Hunter started the entire 1972 season and led the Packers to their first division title and playoff appearance since 1967 under the tutelage of Starr, who served that season as quarterbacks coach. Hunter threw for 1,252 yards with six touchdowns to nine interceptions with a 55.5 passer rating. In the playoff game versus the Washington Redskins, he went 12-of-24 for 150 yards with an interception and two sacks in the 16–3 loss. In 1973, Hunter played only a fraction of the time, embroiled in a quarterback competition with Jerry Tagge and Jim Del Gaizo.

===Buffalo Bills===
After signing a multi-year deal with the Packers in May 1974, Hunter was traded in July to the Buffalo Bills after participating in the 1974 NFL strike. The Bills sent Pete Van Valkenberg and Steve Okoniewski to the Packers in the trade. Playing as backup to Joe Ferguson, Hunter made only one appearance all year, helping the team to a win against the Atlanta Falcons on October 16. He was waived during the 1975 training camp and did not play in the NFL that season, instead running unsuccessfully for local government in Mobile.

===Atlanta Falcons===
Hunter landed with the Atlanta Falcons in 1976, starting the season on the bench and gaining playing time as the season went on. Hunter started seven games in 1977, until starter Steve Bartkowski returned from knee surgery and took over as the full-time starter. Hunter was active for the Falcons but did not play a down in 1978 . Was released during training camp in 1979

===Detroit Lions===
Hunter's last season in the NFL was 1979 with the Detroit Lions, where he backed up Jeff Komlo but still saw some action when the rookie struggled and occasionally challenged for the starting job.

==After football==
Hunter returned to Alabama and worked as a sportscaster in Mobile for nearly two decades. He worked for WKRG-TV, the CBS affiliate, and then for WPMI-TV, the NBC affiliate. He then worked as an investment broker.
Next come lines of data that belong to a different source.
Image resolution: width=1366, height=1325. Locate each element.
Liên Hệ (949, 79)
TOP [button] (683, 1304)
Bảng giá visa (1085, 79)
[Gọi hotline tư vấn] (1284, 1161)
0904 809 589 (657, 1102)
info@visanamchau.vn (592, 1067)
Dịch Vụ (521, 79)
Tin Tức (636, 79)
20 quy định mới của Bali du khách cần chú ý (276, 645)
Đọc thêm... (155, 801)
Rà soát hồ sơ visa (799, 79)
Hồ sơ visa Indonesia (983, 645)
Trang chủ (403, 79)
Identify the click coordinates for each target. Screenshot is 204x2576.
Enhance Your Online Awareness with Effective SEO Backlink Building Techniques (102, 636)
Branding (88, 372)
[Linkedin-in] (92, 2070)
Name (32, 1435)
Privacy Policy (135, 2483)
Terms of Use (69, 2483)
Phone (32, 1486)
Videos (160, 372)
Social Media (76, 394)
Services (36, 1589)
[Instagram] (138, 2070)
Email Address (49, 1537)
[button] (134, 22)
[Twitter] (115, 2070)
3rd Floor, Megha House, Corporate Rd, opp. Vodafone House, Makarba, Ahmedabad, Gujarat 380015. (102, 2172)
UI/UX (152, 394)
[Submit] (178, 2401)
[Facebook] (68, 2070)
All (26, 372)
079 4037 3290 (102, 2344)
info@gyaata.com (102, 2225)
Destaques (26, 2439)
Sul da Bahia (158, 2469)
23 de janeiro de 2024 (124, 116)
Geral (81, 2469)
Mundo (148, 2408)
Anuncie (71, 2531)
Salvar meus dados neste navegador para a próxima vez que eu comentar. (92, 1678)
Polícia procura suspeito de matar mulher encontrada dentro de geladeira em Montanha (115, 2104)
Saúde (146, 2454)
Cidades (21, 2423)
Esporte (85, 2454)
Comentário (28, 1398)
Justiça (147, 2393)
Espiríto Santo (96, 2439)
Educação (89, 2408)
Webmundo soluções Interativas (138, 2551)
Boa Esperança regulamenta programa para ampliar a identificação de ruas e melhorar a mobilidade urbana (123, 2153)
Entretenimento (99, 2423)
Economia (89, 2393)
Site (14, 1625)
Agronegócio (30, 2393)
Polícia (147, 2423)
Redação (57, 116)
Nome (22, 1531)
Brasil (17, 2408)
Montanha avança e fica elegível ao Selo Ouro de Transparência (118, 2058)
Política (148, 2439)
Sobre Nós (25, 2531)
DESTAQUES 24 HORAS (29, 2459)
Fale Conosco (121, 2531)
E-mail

He also co-hosts a seasonal radio show on WNSP 105.5 FM called "Talkin' Football" (pronounced Tawlkin-Football) with former Auburn offensive lineman, Tracy Turner. Scott remains great friends with Archie Manning to this day and the two have intercontinental text conversations when Archie is in Europe. Hunter is known for "dropping it in the bucket" and being one of five Alabama quarterbacks (Blake Sims, Tua Tagovailoa, Mac Jones, and Bryce Young) to throw for 400 yards in a game. Hunter is famous for "Keeping It Between the Lines" and not allowing coaching hot seat talk or "who danced with who on Saturday night" to derail conversations.

Prior to its closure, "Talkin' Football" was frequently hosted from John Word's Captain's Table, which was in the shadow of the USS Alabama. Hunter would often say that their steaks were "so big that they hang off your plate".

Hunter is a commercial pilot with over 4,000 flying hours. He flies a Cessna 182.

Hunter was inducted in the Alabama Sports Hall of Fame in 1998. He is married with three children, and resided in Daphne, Alabama in the late 2000s. He had previously lived in De Pere, Wisconsin when he played with the Packers.